*** DOCUMENT TEXT

HDnn Encoding. In this work we use the recently proposed HDnn style encoding (Dutta et al., 2022; Xu et al., 2023) that combines a pretrained and frozen NN feature extractor with HDC’s spatiotemporal encoding to obtain state of the art accuracy for sound and images. In HDnn the inputs to the spatio-temporal encoding, $s_{1},...,s_{d}$ , are intermediate feature outputs of the pretrained and frozen NN (Fig. 3). For example, a section of MobileNet pretrained on ImageNet creates features which are then encoded into HD hypervectors for object recognition tasks. This only marginally increases the computational costs as no training is performed on NN, all the training happens in HD.

Supervised Training and Inference. A common use case of HDC, summarized in Fig. 3, is to fit classifiers. In particular, let us suppose that we see a set of $N$ labeled samples $\{(X_{i},y_{i})\}_{i=1}^{N}$ , where $x_{i}$ is an input, and $y_{i}\in\{c_{1},...,c_{J}\}$ is a class label. In the traditional approach to classification, one simply represents each class via the bundle of its training data. That is: $\phi(c_{j})=\bigoplus_{i:y_{i}=c_{j}}\phi(X_{i})$ . We store the trained class hypervectors in an associative memory. For example, in Fig. 3, we compute and store the class hypervectors of cats and dogs. During inference, we first encode the testing sample $X_{q}$ into a query hypervector $\phi(X_{q})$ using the same encoding procedure as for training. We then predict the label corresponding to the most similar class as measured by the cosine similarity, i.e., $\hat{y}=\operatorname*{argmax}_{j}\cos(\phi(X_{q}),\phi(c_{j}))\propto% \operatorname*{argmax}_{j}(\phi(X_{q})\cdot\phi(c_{j}))/\|\phi(c_{j})\|$ .

******
*** ENTRIES PROVIDED

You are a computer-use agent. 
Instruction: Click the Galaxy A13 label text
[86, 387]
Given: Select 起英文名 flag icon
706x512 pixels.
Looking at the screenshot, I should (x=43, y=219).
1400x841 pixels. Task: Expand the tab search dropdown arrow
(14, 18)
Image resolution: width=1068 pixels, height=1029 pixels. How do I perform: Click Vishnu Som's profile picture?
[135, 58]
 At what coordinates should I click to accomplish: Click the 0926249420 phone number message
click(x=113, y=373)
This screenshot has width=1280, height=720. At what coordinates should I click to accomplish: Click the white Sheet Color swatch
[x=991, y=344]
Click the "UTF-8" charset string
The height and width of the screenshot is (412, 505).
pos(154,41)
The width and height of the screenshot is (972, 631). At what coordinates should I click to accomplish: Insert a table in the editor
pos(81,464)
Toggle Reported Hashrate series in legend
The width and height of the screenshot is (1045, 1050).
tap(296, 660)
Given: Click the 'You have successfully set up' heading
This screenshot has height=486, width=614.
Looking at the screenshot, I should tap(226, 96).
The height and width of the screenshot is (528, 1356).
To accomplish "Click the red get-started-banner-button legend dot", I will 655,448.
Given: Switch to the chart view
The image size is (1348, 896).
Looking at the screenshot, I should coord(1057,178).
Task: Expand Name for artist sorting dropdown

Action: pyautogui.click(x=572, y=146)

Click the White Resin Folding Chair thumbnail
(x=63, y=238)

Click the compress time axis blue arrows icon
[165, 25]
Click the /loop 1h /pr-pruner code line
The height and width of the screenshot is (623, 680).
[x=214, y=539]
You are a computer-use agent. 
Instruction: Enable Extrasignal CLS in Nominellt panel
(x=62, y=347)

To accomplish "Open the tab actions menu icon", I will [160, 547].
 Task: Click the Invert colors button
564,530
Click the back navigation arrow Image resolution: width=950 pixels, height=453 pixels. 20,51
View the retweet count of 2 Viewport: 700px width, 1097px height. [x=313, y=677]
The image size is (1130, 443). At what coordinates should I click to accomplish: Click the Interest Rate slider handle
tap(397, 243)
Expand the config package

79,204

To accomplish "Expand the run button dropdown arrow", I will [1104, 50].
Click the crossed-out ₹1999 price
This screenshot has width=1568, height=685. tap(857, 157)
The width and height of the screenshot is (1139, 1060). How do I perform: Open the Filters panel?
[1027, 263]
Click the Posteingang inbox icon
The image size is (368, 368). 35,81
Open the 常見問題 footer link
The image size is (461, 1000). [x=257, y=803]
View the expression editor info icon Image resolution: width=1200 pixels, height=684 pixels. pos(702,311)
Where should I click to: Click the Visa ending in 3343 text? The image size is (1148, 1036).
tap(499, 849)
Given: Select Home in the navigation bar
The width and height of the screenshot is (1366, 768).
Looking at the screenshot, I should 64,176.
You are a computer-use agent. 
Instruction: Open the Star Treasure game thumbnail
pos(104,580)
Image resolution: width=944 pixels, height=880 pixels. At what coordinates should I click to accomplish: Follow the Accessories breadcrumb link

******

> YOUR TASKS:
a – In the passage on hyperdimensional computing, where are the trained class hypervectors stored?
b – Write the next part of the passage on hyperdimensional computing, starting after its final sentence.

> RESULTS OF THE TASKS:
a – In an associative memory.

b –
4. Problem Definition

Before diving into our method, we first rigorously formulate the unsupervised lifelong learning problem using streaming sources, driven by real-world IoT applications.

Streaming Data. To represent continuously changing environment, we assume a well-known class-incremental model in lifelong learning, in which new classes emerge in a sequential manner (Rao et al., 2019). We also allow data distribution shift within one class. This setting models a scenario in which a device is continuously sampling data while the surrounding environment may change implicitly over time, e.g., the self-driving vehicle as shown in Fig. 1. We require that all samples appear only once (i.e., single-pass streams).

Formally, we consider a scenario involving $d$ sensors, each producing a real valued reading. We group readings into sliding windows of length $T$ , and treat one such batch $X_{i}\in{\mathbb{R}}^{T\times d}$ as an input sample. Each input $X_{i}$ is associated with an unknown label $y_{i}$ . Importantly, the labels are not made available during training, nor the boundaries of class shift. Therefore the entire process is unsupervised. We represent the data stream associated with each class by ${\mathcal{D}}_{j}=\{X_{1},X_{2},...\}$ , and the set of streams for all classes by ${\mathcal{D}}=\{{\mathcal{D}}_{1},...,{\mathcal{D}}_{J}\}$ . Note that the class-incremental streams can have imbalanced classes, i.e., $|D_{i}|\neq|D_{j}|,i\neq j$ , and gradual distribution shift within each class.

Learning Protocol. Our goal is to build a classification algorithm that maps $\mathcal{X}\rightarrow\mathcal{Y}$ . For evaluation, we use the common evaluation protocol in state-of-the-art lifelong learning works (Fini et al., 2022; et al, 2022; Smith et al., 2021), in which we construct an iid dataset $\mathcal{E}=\{(X_{k},y_{k})\}$ for periodic testing, by sampling labeled examples from each class in a manner that preserves the overall (im)balance between the classes. Note, that even when one class has not appeared in the training data stream, it is always included in $\mathcal{E}$ . Hence $\mathcal{E}$ is a global view of all classes that can potentially exist in the environment.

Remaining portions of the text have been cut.